Where do we draw the line in the sand? Where do we say, "enough is enough"? At what point do we stop simply signing petitions and, instead, start fighting back against a culture that is killing us all? Egypt has set an example. Wisconsin has, too.
In his 2006 book, Endgame, Derrick Jensen reminds us that if we are "propping up industrialized civilization", we are ipso facto promoting violence. He further reminds us that "Civilization is not redeemable. This culture will not undergo any sort of voluntary transformation to a sane and sustainable way of living. If we do not put a halt to it, civilization will continue to eviscerate the vast majority of humans and to degrade the planet until it (civilization, and probably the planet) collapses."

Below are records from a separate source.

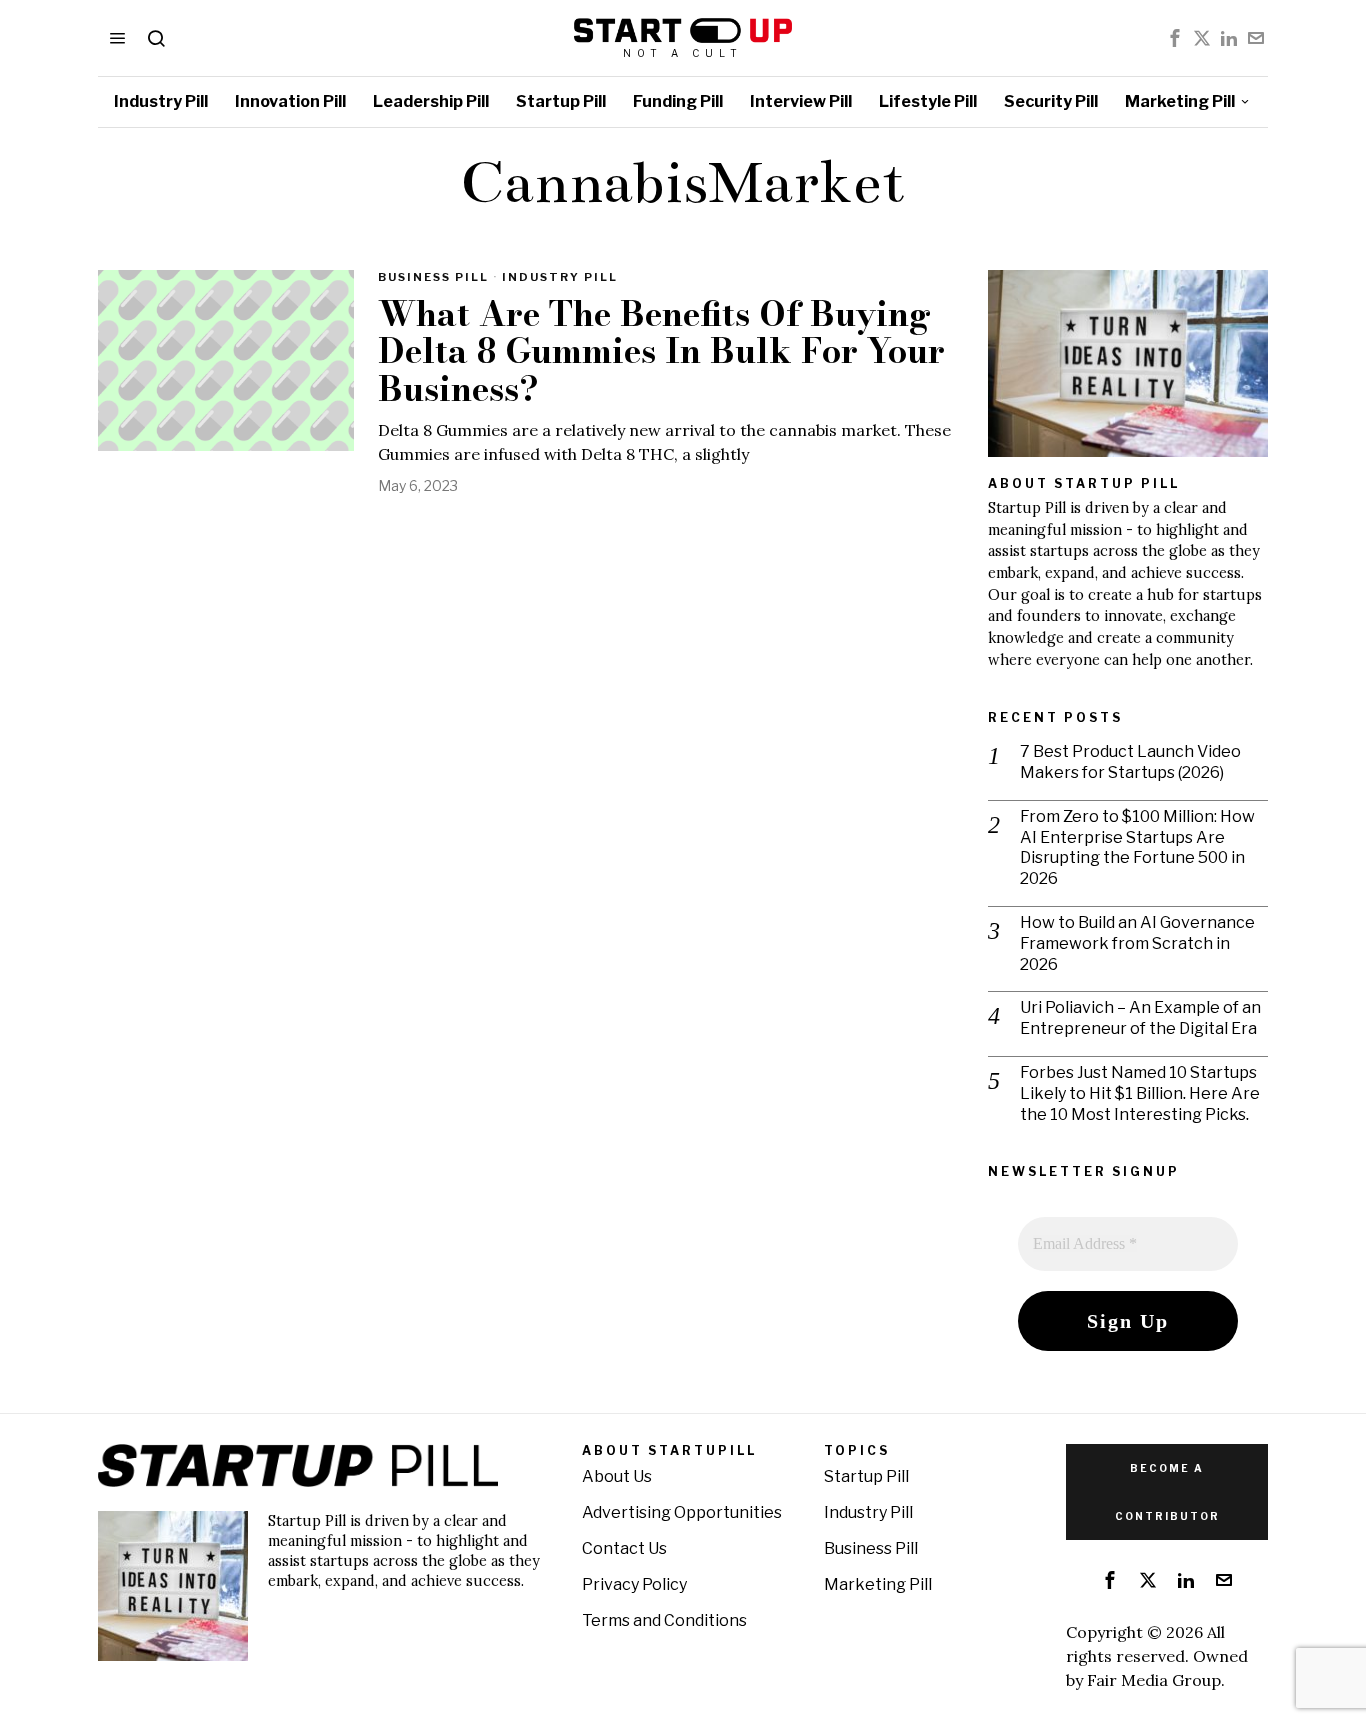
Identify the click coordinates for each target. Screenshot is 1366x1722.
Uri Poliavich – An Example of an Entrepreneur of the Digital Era (1140, 1018)
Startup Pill (866, 1476)
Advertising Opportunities (682, 1512)
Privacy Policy (634, 1584)
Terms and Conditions (664, 1620)
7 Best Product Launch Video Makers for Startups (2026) (1130, 762)
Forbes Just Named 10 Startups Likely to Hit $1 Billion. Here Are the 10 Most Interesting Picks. (1140, 1093)
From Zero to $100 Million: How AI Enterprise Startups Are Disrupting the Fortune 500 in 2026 (1137, 847)
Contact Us (624, 1548)
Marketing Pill (878, 1584)
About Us (617, 1476)
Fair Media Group (1154, 1680)
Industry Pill (560, 277)
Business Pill (433, 277)
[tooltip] (1175, 38)
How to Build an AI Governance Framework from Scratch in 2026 (1137, 943)
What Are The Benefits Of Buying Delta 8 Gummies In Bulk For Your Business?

Jensen's not a lone wolf. There are plenty of people saying this. And, it's not even a particularly recent theme. Herbert Marcuse, for example, sang the same song in the late 1960's in An Essay on Liberation when he argued that traditional conceptions of human freedom have been rendered obsolete by the development of advanced industrial society. Marcuse closes the essay by saying that "the construction of a free society would create new incentives for work." He clarifies that "in exploitive societies, the so-called work instinct is mainly the introjected necessity to perform productively in order to earn a living." The One Dimensional Man.
The wheels are coming off of the wagon. Trying to keep putting them back on is like sticking our fingers in a hole in the dike: an unsustainable, "little picture" attempt to "solve" the problem. It's time to draw a line in the sand. It's time to realize that there really isn't any "fixing" the corporate whore that we call "the government". As Marcuse wrote, "The Great Refusal takes a variety of forms."